● **Data supplied**:

+++++

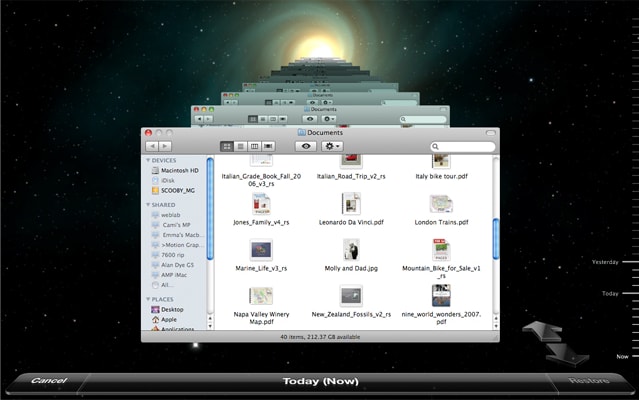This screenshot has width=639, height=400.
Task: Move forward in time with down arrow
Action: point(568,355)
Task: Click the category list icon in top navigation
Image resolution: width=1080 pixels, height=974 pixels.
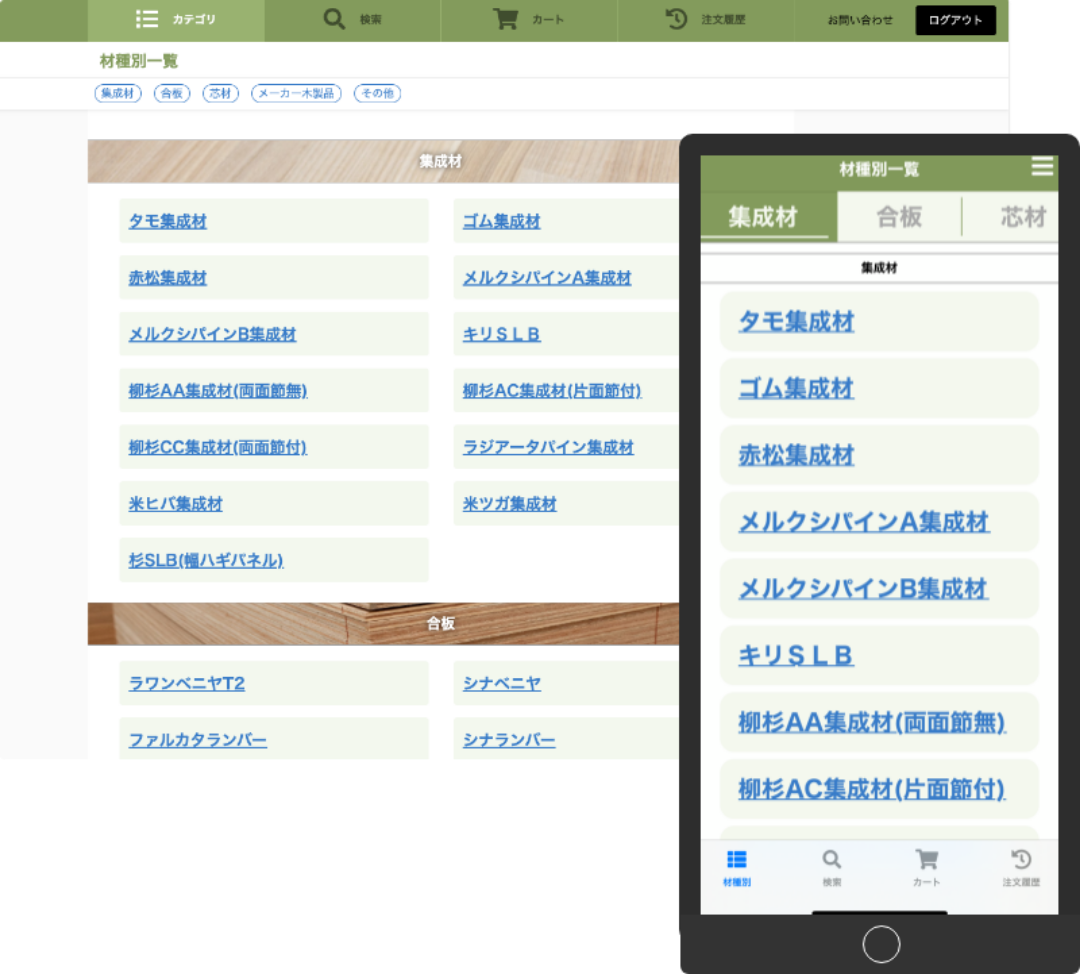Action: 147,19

+++++

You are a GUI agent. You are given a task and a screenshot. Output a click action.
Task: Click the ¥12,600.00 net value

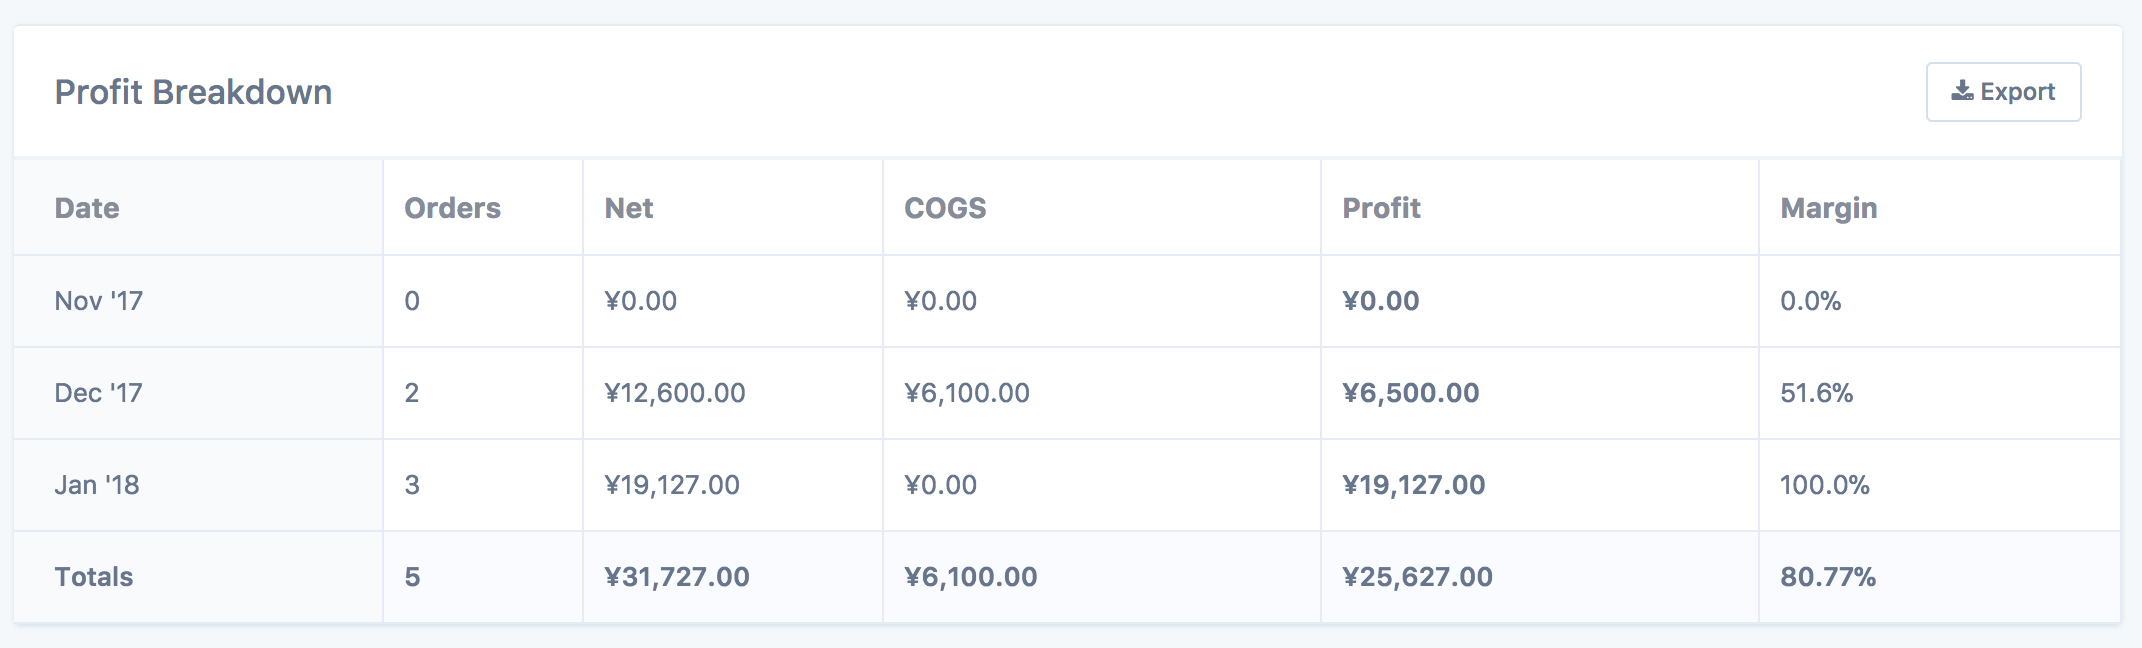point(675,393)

+++++

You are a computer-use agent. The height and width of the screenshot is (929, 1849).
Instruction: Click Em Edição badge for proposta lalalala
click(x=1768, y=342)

+++++

● **What the exercise asks**: Reproduce the stretch from the line containing "This screenshot has width=639, height=400." through the line containing "Action: 147,19" verbatim, omitting the pictures.

● **Output for this exercise**:
This screenshot has width=639, height=400.
Task: Move forward in time with down arrow
Action: point(568,355)
Task: Click the category list icon in top navigation
Image resolution: width=1080 pixels, height=974 pixels.
Action: 147,19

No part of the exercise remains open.